The data is ready now and we can initialize the theta parameter. That just means we're going to make an array of ones that has the same number of columns as the input variable, X.

theta = np.array([1]*len(X.columns))

It should look like this if you print it in your terminal, although you don't need to print it if you don't want to.

[1 1 1 1 1 1]

Then we're going to set the number training points we'll take from the data. We will leave 500 data points out so we can use them for testing later. This is going to be the value for m from the gradient descent equation we went over earlier.

m = len(df) - 500

Now we get to start writing the functions we'll need to train the model after it's built. We'll start with the hypothesis function which is just the input variable multiplied by the theta_n parameter.

def hypothesis(theta, X):
	return theta * X

Next we'll define the cost model which will give us the error margin between the real and predicted values.

def calculateCost(X, y, theta):
    y1 = hypothesis(theta, X)
    y1 = np.sum(y1, axis=1)
    
    return (1 / 2 * m) * sum(np.sqrt((y1 - y) ** 2))

The last function we need before our model is ready to run is a function to calculate gradient descent values.

def gradientDescent(X, y, theta, alpha, i):
    J = [] # cost function for each iteration
    k = 0
    while k < i:
        y1 = hypothesis(theta, X)
        y1 = np.sum(y1, axis=1)
        for c in range(1, len(X.columns)):
            theta[c] = theta[c] - alpha * (1 / m) * (sum((y1 - y) * X.iloc[:, c]))
        j = calculateCost(X, y, theta)
        J.append(j)
        k += 1
    return J, j, theta

With these three functions in place and our data clean, we can finally get to training the model.

Training the model

The training part is the fun part and also the easiest. If you've set your algorithm up correctly, then all you'll have to do is take the optimized parameters it gives you and make predictions.

We're returning a list of costs at each iteration, the final cost, and the optimized theta values from the gradient descent function. So we'll get the optimized theta values and use them for testing.

J, j, theta = gradientDescent(X, y, theta, 0.1, 10000)

After all of the work of setting up the functions and data correctly, this single line of code trains the model and gives us the theta values we need to start predicting values and testing the accuracy of the model.

Testing the model

Now we can test the model by making a prediction using the data.

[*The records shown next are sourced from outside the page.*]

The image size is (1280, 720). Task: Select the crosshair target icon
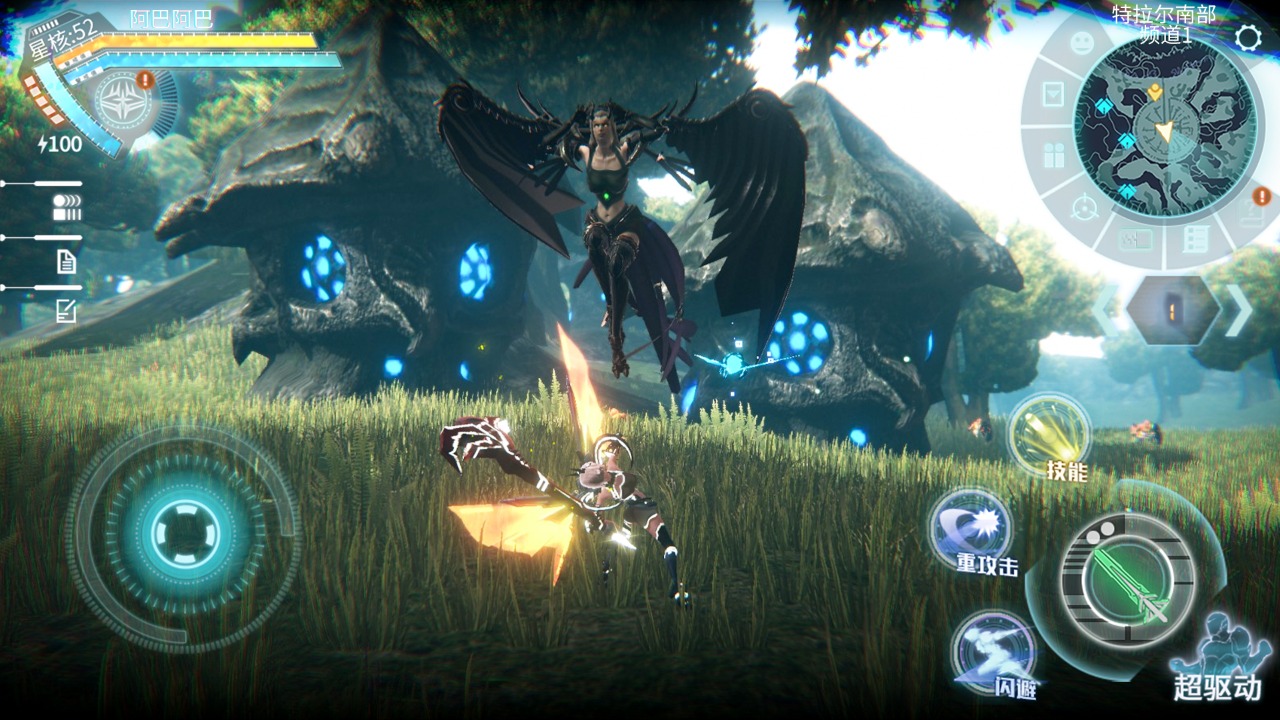point(1084,209)
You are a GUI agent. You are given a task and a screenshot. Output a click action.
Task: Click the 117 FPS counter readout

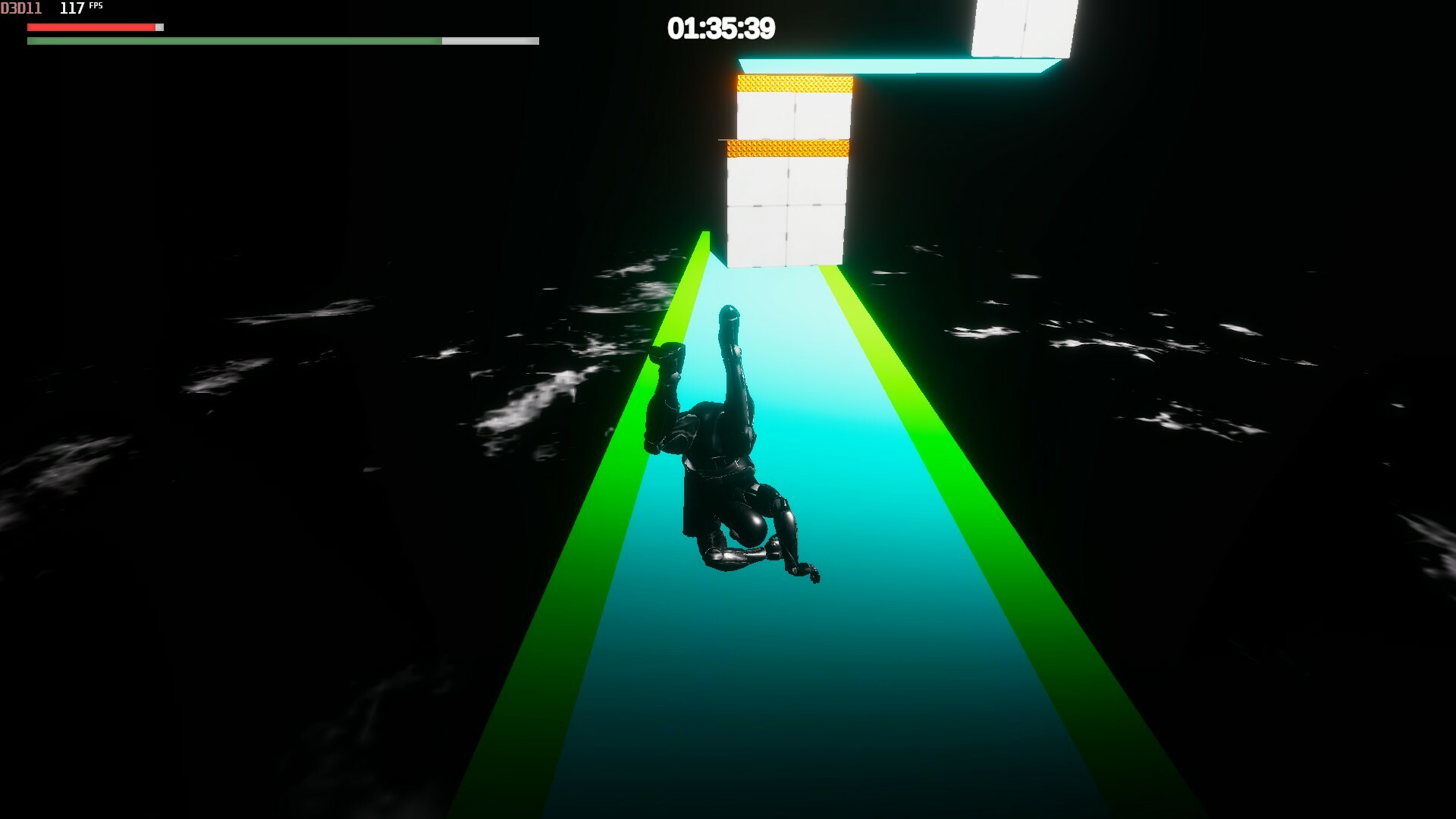pyautogui.click(x=74, y=8)
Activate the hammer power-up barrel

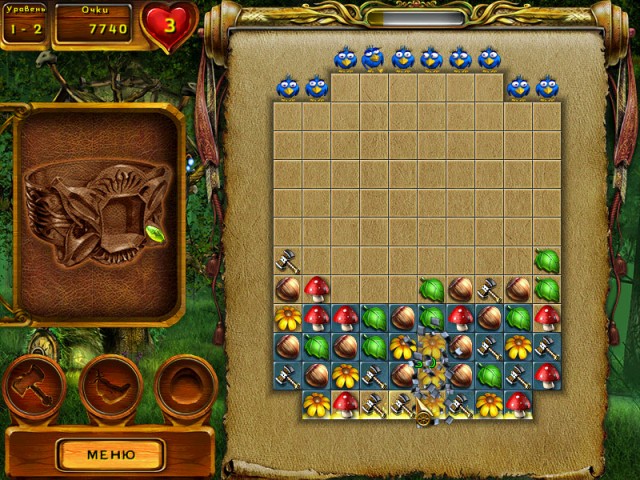pyautogui.click(x=34, y=388)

y_hat = hypothesis(theta, X)
y_hat = np.sum(y_hat, axis=1)

After you’ve checked a few values, you'll know if your model is accurate enough or if you need to do more tuning on the theta values.

If you feel comfortable with your testing results, you can go ahead and start using this model in your projects.

Using the model

The optimized theta values are really all you need to start using the model. You'll continue to use the same equations, even in production, but with the best theta values to give you the most accurate predictions.

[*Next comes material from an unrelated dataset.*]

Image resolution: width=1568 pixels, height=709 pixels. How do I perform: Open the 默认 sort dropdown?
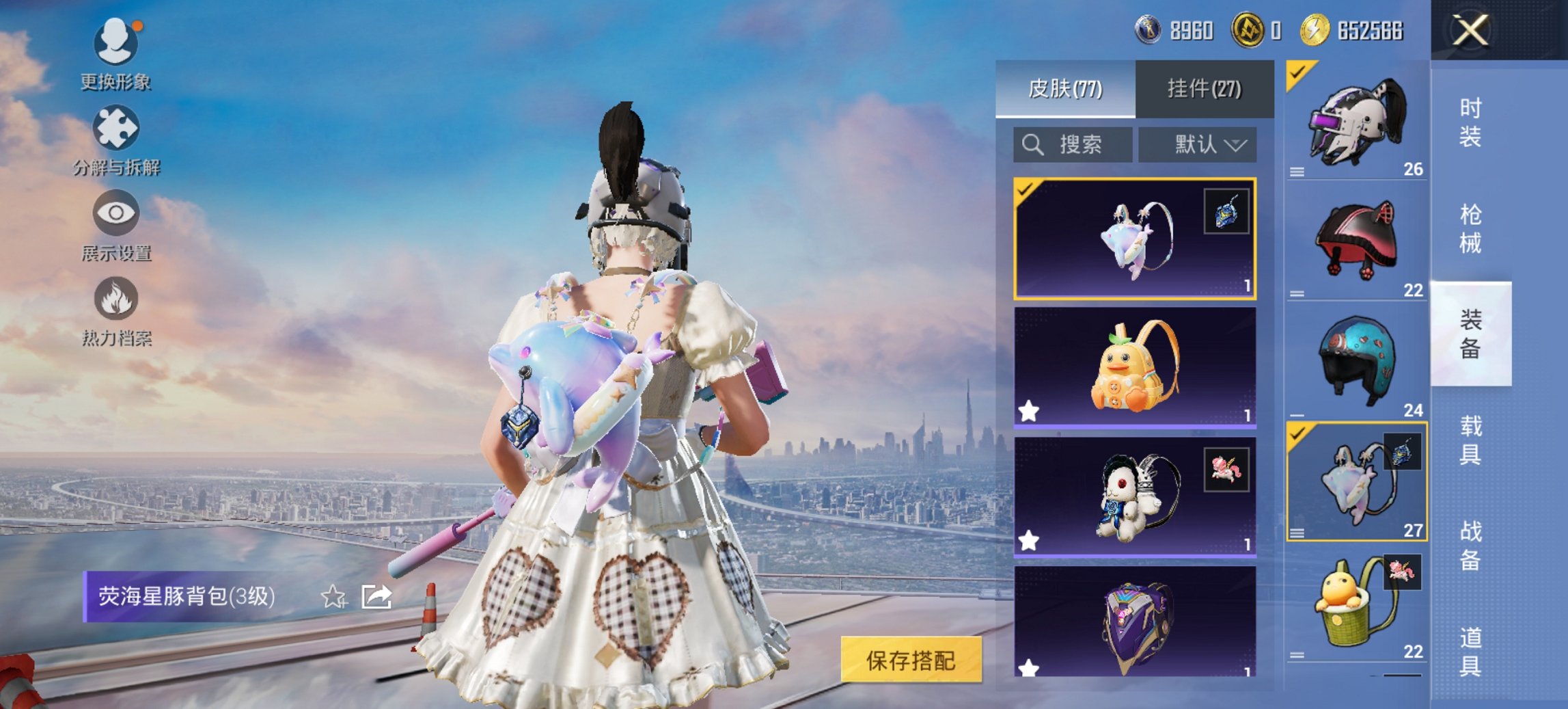(x=1196, y=144)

You can even continue training the model and try and find better theta values.

Final thoughts

Machine learning has a lot of layers to it, but none of them are too complex. They just start to stack which makes it seem more difficult than it is.

If you're willing to spend some time reading about machine learning libraries and tools, it's really easy to get started. You don't need to know any of the advanced math and statistics to learn the concepts or even to solve real world problems.

The tools are more advanced than they used to be so you can be a machine learning engineer without understanding most of the math behind it.

The main thing you need to understand is how to handle your data. That's the part no one likes to talk about. The algorithms are fun and exciting, but there may be times you need to write SQL procedures to get the raw data you need before you even start processing it.

There are so many applications for machine learning from video games to medicine to manufacturing automation.

Just take some time and make a small model if you're interested in machine learning. As you start to get more comfortable, add on to that model and keep learning more.